Provided records

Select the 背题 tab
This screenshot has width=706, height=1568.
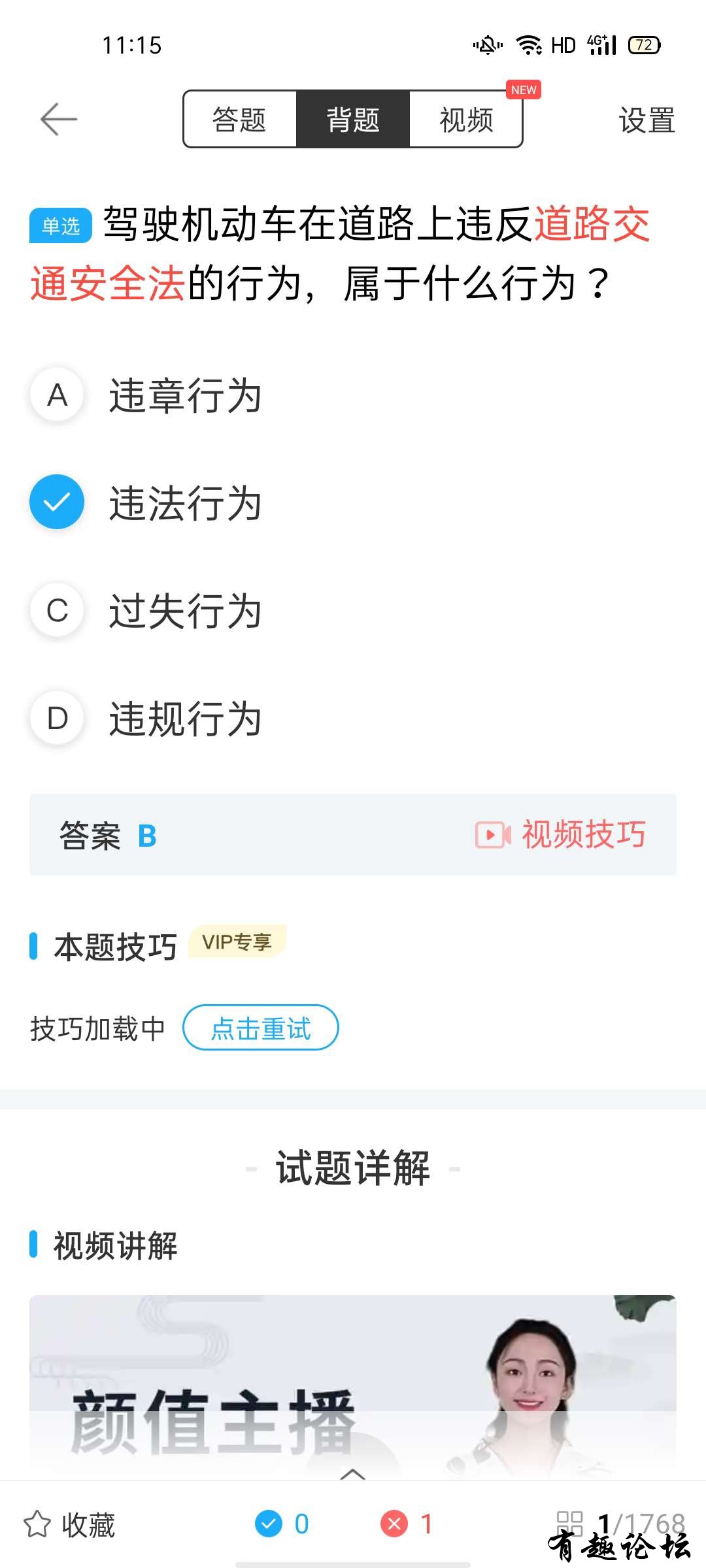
==
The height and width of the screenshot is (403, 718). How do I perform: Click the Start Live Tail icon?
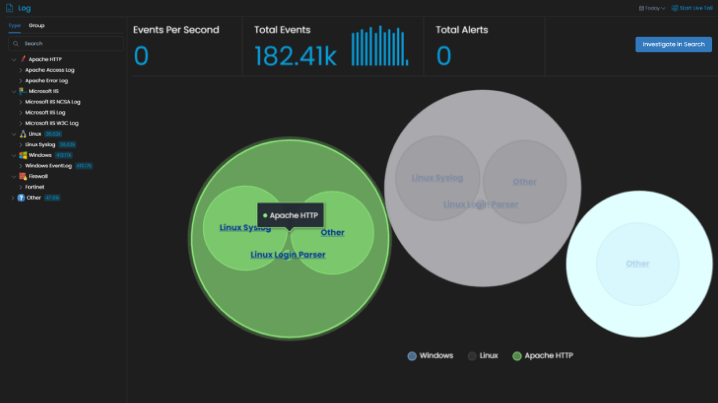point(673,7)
--
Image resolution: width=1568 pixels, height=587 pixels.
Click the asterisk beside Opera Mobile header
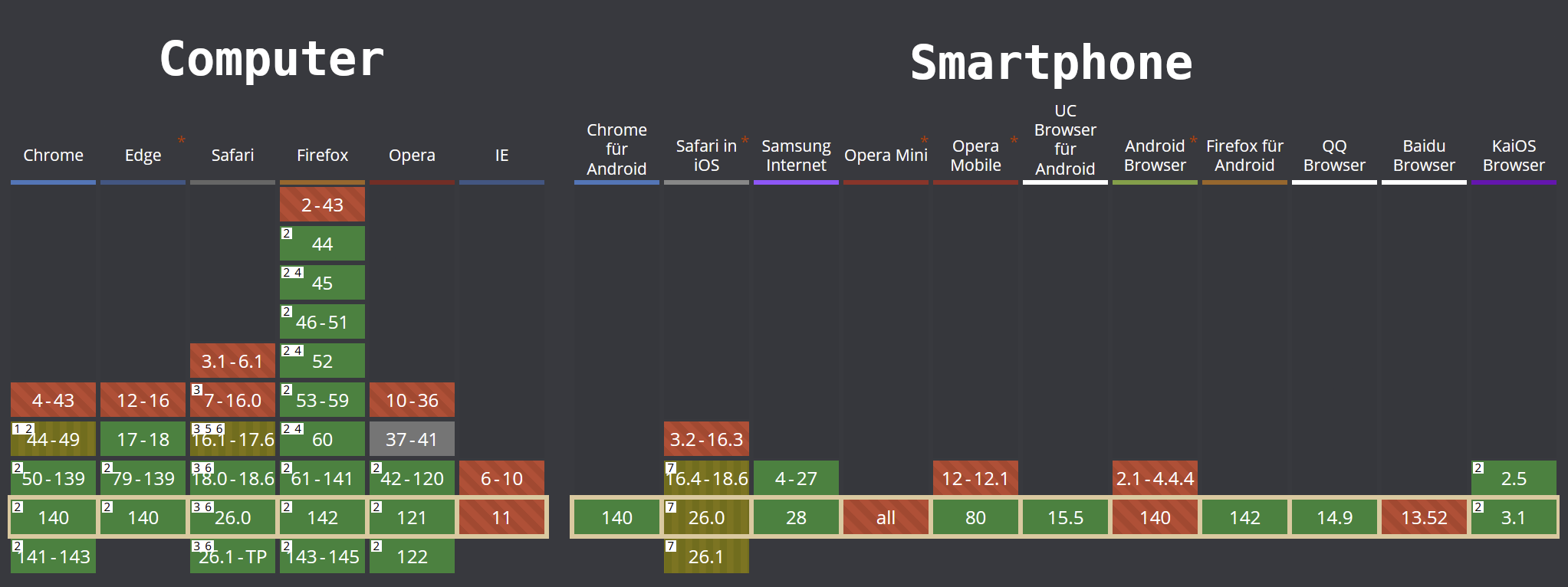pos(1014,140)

Directions
Rewrite the records from the line with "Select the 背题 tab" to the line with "This screenshot has width=706, height=1568.", replacing "tab" with "button" and leaving everything else unchanged.

Result
Select the 背题 button
This screenshot has width=706, height=1568.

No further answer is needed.